- GS 1: Urbanization, their problems and their remedies.
- Recently, Assam has become the first Indian state to adopt and implement the Model Tenancy Act.
- The Act is aimed at establishing a rent authority to regulate market-driven renting of premises while protecting the interests of both the landlord and the tenant.
- The Act proposes a three-tier quasi-judicial mechanism to govern tenancy agreements in residential and commercial premises and undertake dispute resolution by instituting district-level Rent Authorities and Rent Courts along with state-level Rent Tribunals
- The Act also moves away from the mechanism of imposing a ceiling on rent, and allows landlords to charge the rent based on the market value of the property.
- The adoption of the new Act, by dismantling rent control, has the potential to rationalize the rental housing sector.
- Establishment of a separate mechanism for the efficient redressal of disputes will generate confidence among home-owners.
- The new Act can also benefit tenants in cases where landlords often ask for a large security deposit.
About the Model tenancy Act approved by the Union Cabinet
- The Model Act requires the landlord and tenant to sign a written agreement which specifies the rent, period of tenancy and other related terms.

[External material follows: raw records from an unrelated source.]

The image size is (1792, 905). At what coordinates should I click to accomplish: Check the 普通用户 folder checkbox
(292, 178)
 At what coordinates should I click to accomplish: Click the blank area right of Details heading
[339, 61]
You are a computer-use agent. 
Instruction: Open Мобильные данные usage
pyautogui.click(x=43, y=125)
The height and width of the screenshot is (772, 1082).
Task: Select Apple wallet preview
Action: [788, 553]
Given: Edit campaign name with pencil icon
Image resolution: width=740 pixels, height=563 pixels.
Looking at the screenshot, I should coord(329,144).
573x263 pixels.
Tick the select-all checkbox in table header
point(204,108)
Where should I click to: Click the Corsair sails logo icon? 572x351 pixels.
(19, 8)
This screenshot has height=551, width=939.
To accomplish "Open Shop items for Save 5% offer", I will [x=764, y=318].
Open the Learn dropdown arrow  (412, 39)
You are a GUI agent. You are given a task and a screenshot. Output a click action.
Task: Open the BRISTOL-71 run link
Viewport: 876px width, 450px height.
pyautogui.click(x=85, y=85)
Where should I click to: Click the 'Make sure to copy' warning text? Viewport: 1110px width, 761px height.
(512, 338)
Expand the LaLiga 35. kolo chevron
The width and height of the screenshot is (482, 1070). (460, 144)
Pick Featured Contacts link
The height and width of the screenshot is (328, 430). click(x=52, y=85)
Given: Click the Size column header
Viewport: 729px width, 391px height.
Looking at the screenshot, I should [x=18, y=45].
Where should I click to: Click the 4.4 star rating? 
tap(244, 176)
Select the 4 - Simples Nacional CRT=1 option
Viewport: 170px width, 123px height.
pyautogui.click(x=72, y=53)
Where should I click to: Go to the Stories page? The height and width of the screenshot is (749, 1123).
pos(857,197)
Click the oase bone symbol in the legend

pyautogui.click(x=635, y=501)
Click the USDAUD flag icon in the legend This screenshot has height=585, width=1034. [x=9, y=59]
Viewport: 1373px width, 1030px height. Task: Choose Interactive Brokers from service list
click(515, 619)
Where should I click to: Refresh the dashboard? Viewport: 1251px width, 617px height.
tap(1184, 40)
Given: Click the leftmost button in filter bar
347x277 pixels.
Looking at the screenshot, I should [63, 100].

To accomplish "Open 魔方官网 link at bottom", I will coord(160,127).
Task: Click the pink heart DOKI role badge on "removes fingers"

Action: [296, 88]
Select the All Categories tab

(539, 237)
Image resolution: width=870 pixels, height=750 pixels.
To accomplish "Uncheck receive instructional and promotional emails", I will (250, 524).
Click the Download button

Security deposit is capped at two months’ rent for residential premises, and six months’ rent for non-residential premises.
- Conditions for eviction of tenant under the Model Act include
- Refusal to pay agreed upon rent
- Failure to pay rent for more than two months
- Occupation of part or whole of premises without written consent
- Misuse of premises despite a written notice.
- The Model Act establishes a three-tier quasi-judicial dispute adjudication mechanism consisting of
- Rent Authority
- Rent Court and
- Rent Tribunal.
- No civil court will have jurisdiction over matters pertaining to provisions under the Model Act.
- Rent Authorities and Rent Courts may be established by the District Collector with the approval of the state government. The state or union territory government may establish a Rent Tribunal after consulting with the jurisdictional High Court.